__Study text__.
/---
Genome survey sequence (GSS) data

The GSS division of GenBank continues to grow rapidly, having increased by 50% to a total of 2 681 177 records with >1.4 billion nucleotides. GSS records represent ‘random’ genomic sequences, but are predominantly represented by ‘BAC ends’ which are single reads from bacterial artificial chromosomes used in a variety of genome sequencing projects, notably that of human (870 098 records), Oryza sativa (93 118 records) and Tetradon nigroviridis (188 963 records). The human data is being used (www.ncbi.nlm.nih.gov/genome/clone) along with the STS records in tiling the BACs used for the Human Genome Project (8).
\---
__Data extract__.
/---
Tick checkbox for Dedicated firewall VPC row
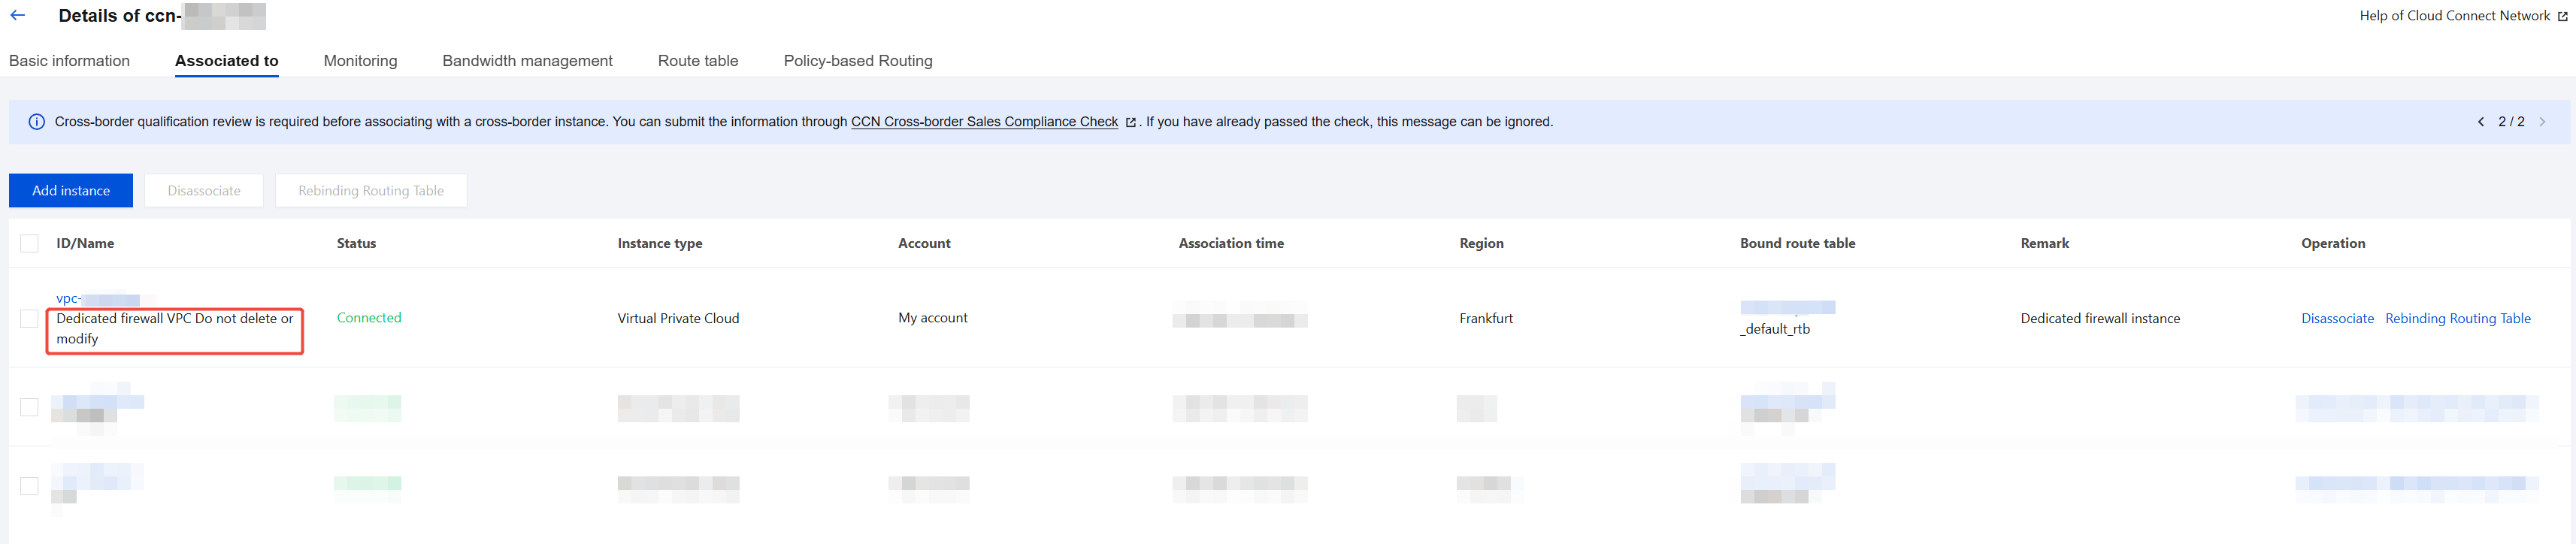Viewport: 2576px width, 544px height. tap(29, 318)
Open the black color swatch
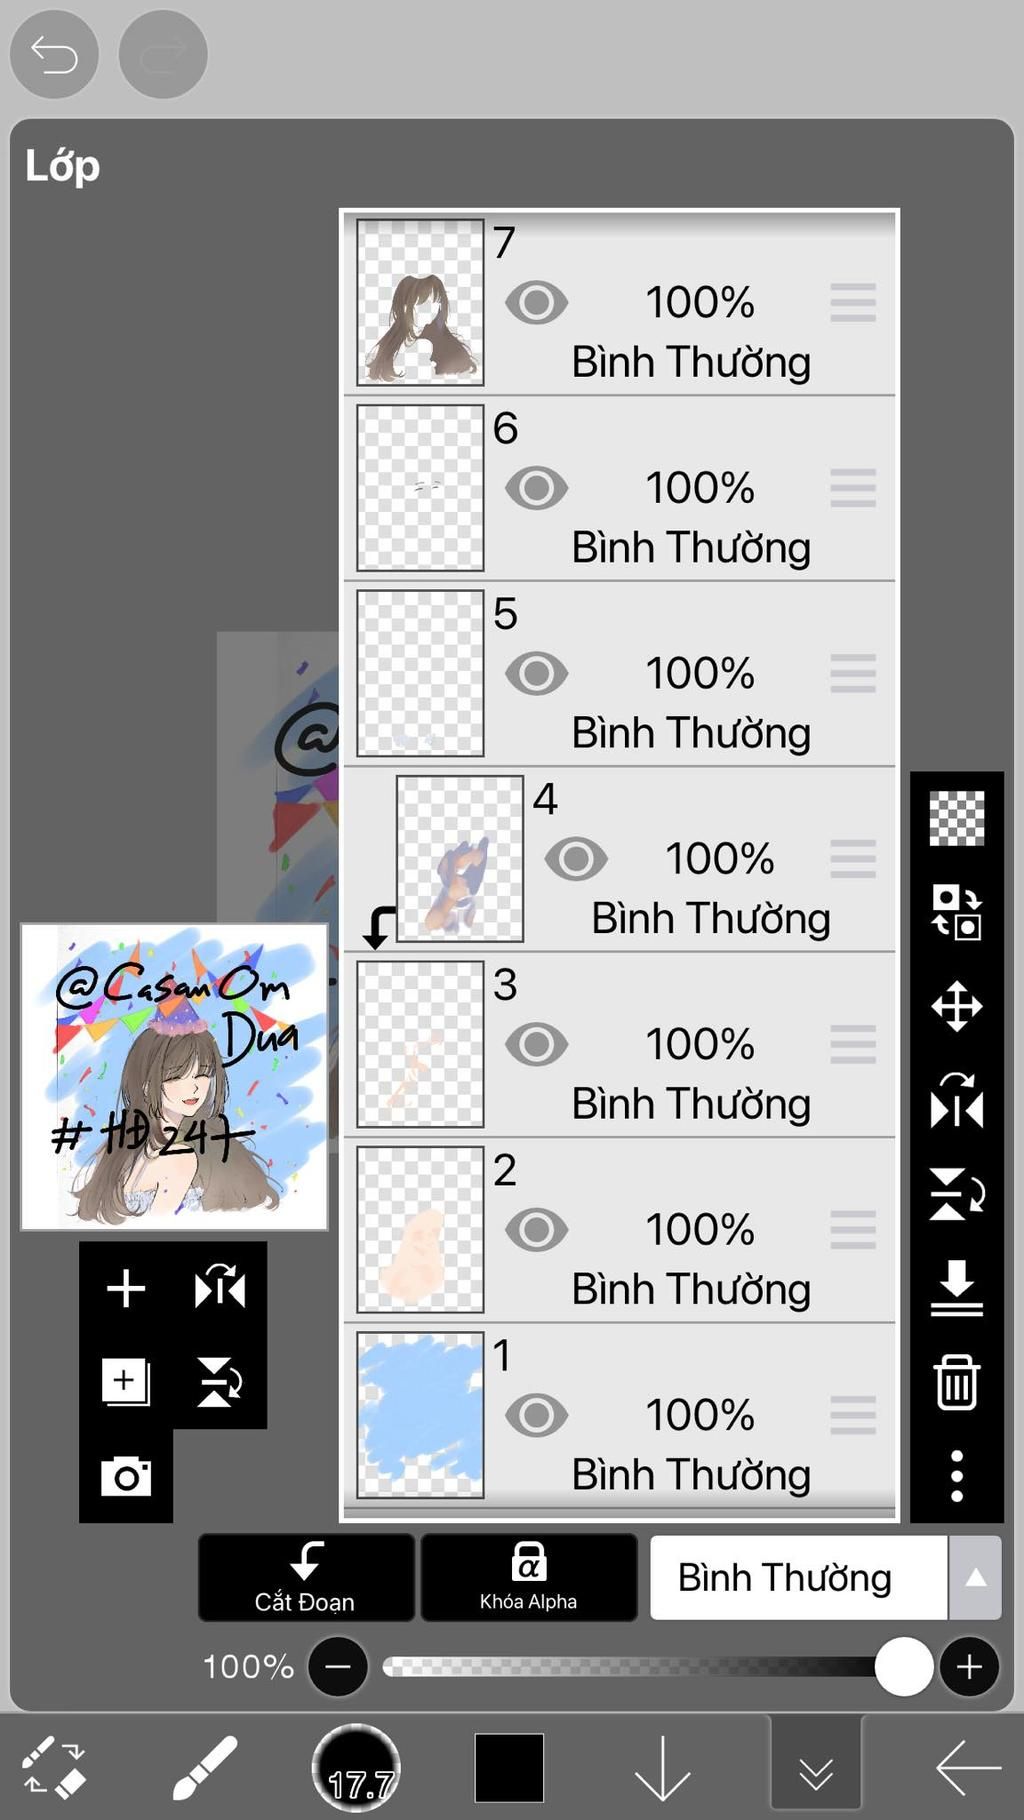The height and width of the screenshot is (1820, 1024). 509,1768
\---
__Work instructions__.
Answer the following from the text on genome survey sequence data:
(a) By what percentage has the GSS division of GenBank increased?
(b) How many GSS records come from the Tetradon nigroviridis sequencing project?
(c) Along with which records is the human data used in tiling the BACs for the Human Genome Project?

__Reply__.
(a) 50%
(b) 188 963 records
(c) The STS records